South Shore Dive (65 Main St., West Sayville): At this trendy pub and restaurant, craft brews, cocktails and comfort food are the draw, and on Sunday nights through the winter, so is hot chocolate. Get a mug of traditional or mint hot chocolate, which can be spiked with RumChata or Stoli vanilla, plus add toppings like marshmallows, Teddy Grahams and gummy bears. Live music and a snow machine add to the vibe. More info: 631-218-6500,

Spiked hot chocolate topped with marshmallows, graham crackers and chocolate syrup...

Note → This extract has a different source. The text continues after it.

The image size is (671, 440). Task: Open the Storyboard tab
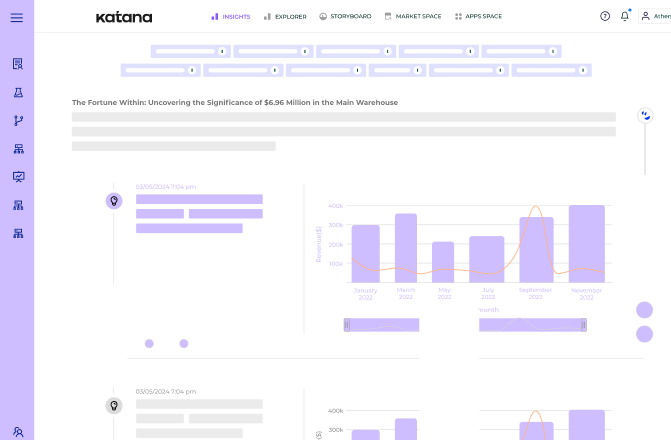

Spiked hot chocolate topped with marshmallows, graham crackers and chocolate syrup at South Shore Dive in West Sayville. Credit: Daniel Brennan

The French Workshop (191 7th St., Garden City): This French-style bakery, which recently opened its second Long Island location, brings three types of hot cocoa to the table: classic hot, white chocolate and Nutella. The shop uses authentic chocolate — Monin for the white and Valrhona for the classic — for a tasty, rich cup of cocoa. Nutella is combined with steamed milk and ice for the third offering. Top your drink off with a sprinkle of cinnamon or classic housemade whipped cream. (Other location at 417 S. Oyster Bay Rd., Plainview). More info: 516-248-6800,

Druthers Coffee (1113 North Country Rd., Stony Brook): Melted-down white Callebaut chocolate and oat milk are infused with chamomile, lavender, spearmint, lemon myrtle and butterfly pea flower to create Druthers’ aptly named blue cocoa. Also on special through the winter: spicy cocoa (a dark chocolate and oat milk version infused with cayenne pepper and orange zest). If you want to stick to the basics — there’s also a classic vegan hot chocolate. Served hot or cold. More info:

For Five Coffee Roasters (292 Plandome Rd., Manhasset): The sleek For Five cafe may be known for its roster of coffee, but don't side step the hot chocolate (made with chocolate ganache and steamed milk). Before it's served, a barista will finish it with an Instagram-worthy design. More info: 516-918-9488,

Gotham hot chocolate at For Five Coffee Roasters in Manhasset.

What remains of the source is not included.